## QUOTED PASSAGE
######
This is based on code I found at http://rosettacode.org/wiki/Mandelbrot_set

I got to thinking, this might make a nice integer benchmark, if instead of printing the Mandelbrot, we just accumulate a value (the sum of the generated characters) and looped for a while.

So, I modified the program, and after testing, found that a C version of the above, compiled with gcc -O3, took 1 second to perform 1545 iterations on my machine. The code is very similar to the above ascii integer Mandelbrot, except that it performs multiple iterations, accumulates the character to be printed, and the 'exit loop' is removed - not all simple languages support early-loop-exits, and I wanted the code to be as common between languages as possible.

I figured I could use the C version as a standard, and finding a count that took 1 second would give me an easy estimate as to how much slower other language processors are, compared to C, and of course, only in regards to this benchmark.

And (ta dah), the FreeBasic version compares very favorably with the C version, speed-wise. In fact, it was the second fastest processor that I tested.

Here is the FreeBasic version:

Code: Select all

`    dim as integer accum = 0    dim as integer count = 0    while count < 1545        dim as integer left_edge   = -420        dim as integer right_edge  =  300        dim as integer top_edge    =  300        dim as integer bottom_edge = -300        dim as integer x_step      =  7        dim as integer y_step      =  15        dim as integer max_iter    =  200        dim as integer y0 = top_edge        while y0 > bottom_edge            dim as integer x0 = left_edge            while x0 < right_edge                dim as integer y = 0                dim as integer x = 0                dim as integer x_x = 0                dim as integer y_y = 0                dim as integer i = 0                dim as integer the_char = 32                while i < max_iter and x_x + y_y <= 800                    x_x =    ((x * x) \ 200)                    y_y =    ((y * y) \ 200)                    if x_x + y_y > 800 then                        the_char = 48 + i                        if i > 9 then the_char = 64                    else                        dim as integer temp = x_x - y_y + x0                        if (x < 0 and y > 0) or (x > 0 and y < 0) then                            y = (-1 * ((-1 * x * y) \ 100)) + y0                        else                            y = (x * y \ 100) + y0                        end if                        x = temp                    end if                    i = i + 1                wend                accum = accum + the_char                x0 = x0 + x_step            wend            y0 = y0 - y_step        wend        if count mod 300 = 0 then print accum        count = count + 1    wendprint accum`

This is the output:

200574 60372774 120544974 180717174 240889374 301061574 309886830

This is a pretty intense integer benchmark!
######
## RECORD LIST
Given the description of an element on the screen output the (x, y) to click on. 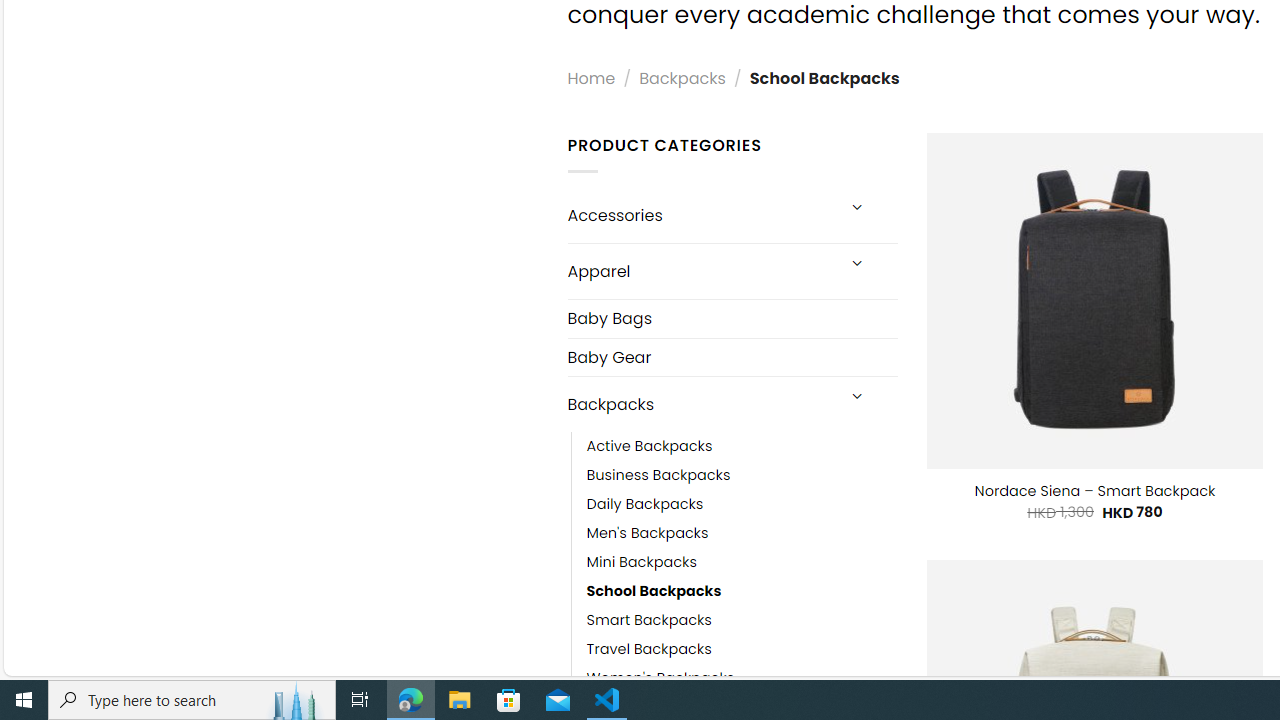
Baby Gear (732, 356)
Travel Backpacks (648, 650)
Baby Bags (732, 318)
Business Backpacks (658, 475)
Baby Gear (732, 357)
Daily Backpacks (742, 504)
Travel Backpacks (742, 650)
Men's Backpacks (742, 533)
Mini Backpacks (742, 562)
Women's Backpacks (660, 678)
######
## TASKS TO PERFORM
A: For each statement below, determine whether it agrees with the Mandelbrot benchmark post. Answer yes or no, and quote the deciding words: (i) The C version was compiled with gcc -O3. (ii) The FreeBasic version was the fastest processor tested. (iii) The modified program keeps the 'exit loop'.
B: According to the Mandelbrot benchmark post, how many iterations did the C version perform in 1 second?
C: Rewrite the Mandelbrot benchmark post from "So, I modified" up to and including "to this benchmark.", replacing "estimate" with "approximation".

## RESULTS FOR EACH TASK
A:
(i) Yes: "compiled with gcc -O3"
(ii) No: "it was the second fastest processor that I tested"
(iii) No: "the 'exit loop' is removed"

B: 1545 iterations.

C:
So, I modified the program, and after testing, found that a C version of the above, compiled with gcc -O3, took 1 second to perform 1545 iterations on my machine. The code is very similar to the above ascii integer Mandelbrot, except that it performs multiple iterations, accumulates the character to be printed, and the 'exit loop' is removed - not all simple languages support early-loop-exits, and I wanted the code to be as common between languages as possible.

I figured I could use the C version as a standard, and finding a count that took 1 second would give me an easy approximation as to how much slower other language processors are, compared to C, and of course, only in regards to this benchmark.